There are often threads on mn like - tell me about your lovely dh, etc. They are full of people, like me, in long happy marriages, where we are equal.

I am well aware that many crap marriages exist. I am also aware that many women put up with a lot in marriages. But to say that most people would be single if they applied these basic aspirations is nonsense

FootspaAndGin · 02/01/2021 17:33

I think my main observation of the advice on the relationship board is this...

I see a lot of very good advice from posters. And they are right, of course they are, to denounce poor behaviour

But, i have seen very good advice from some posters, some whose advice I've received over the years and whose advice I've seen on other posts. It's easy to think those posters have it all sorted etc. But then I've been surprised on occasion to see those same posters asking similar questions of their own relationships on here and you realise that they are speaking from a position of idealism and not experience or perosnal reality.

That doesn't mean their advice isn't valid - what they are saying is still true, but it does mean that there are even fewer people in 'good' relationships than it would first seem.

I do agree though that, if we collectively shunned these men rather than twisting ourselves to accept, tolerate and accept their shitty behaviour then men would have to step up their game.
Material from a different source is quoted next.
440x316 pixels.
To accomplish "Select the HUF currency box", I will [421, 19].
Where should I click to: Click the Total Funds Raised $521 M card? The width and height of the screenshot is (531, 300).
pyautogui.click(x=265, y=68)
That or the human race will die out!

ByGrabtharsHammerWhatASavings · 02/01/2021 17:52

I personally think its about time we started to change the narrative about low standards in relationships to be frank OP. Imagine if women just collectively decided they weren't going to put up with that shit anymore? Imagine if instead of women saying to each other "you can keep your standards high but you'll stay single a long time" we lived in a world where men said to each other "you can keep treating women like shit, but you'll stay single a long time". I think that world is possible. I think that males live down to the low standards society sets for them, and that if we expected more most of them would do better. Especially if the prize for not doing better was to be single and celibate. Why should anyone put up with these sad excuses for relationships when most women would be happier single? As long as we keep telling ourselves and each other that especting basic acts of kindness, respect, and love in relationships is some kind of impossible dream, thats what we're going to keep getting. It doesn't need to be that way.

Gyh863 · 02/01/2021 18:00

Alain de Botton would say it's because people are attracted to what's familiar based on their childhood experiences, which is often not what's good for them.

Unfortunately if you've had a tricky childhood you may crave a more intense relationship. I also think a passionate sexual relationship can come with more arguments/differences, and a more stable and secure relationship comes with a more lack lustre sex life. There will always be compromises and deficiencies in some area. So on mumsnet most people who posted about their relationship would probably either be told life is too short for bad sex or that their other half doesn't treat them well enough.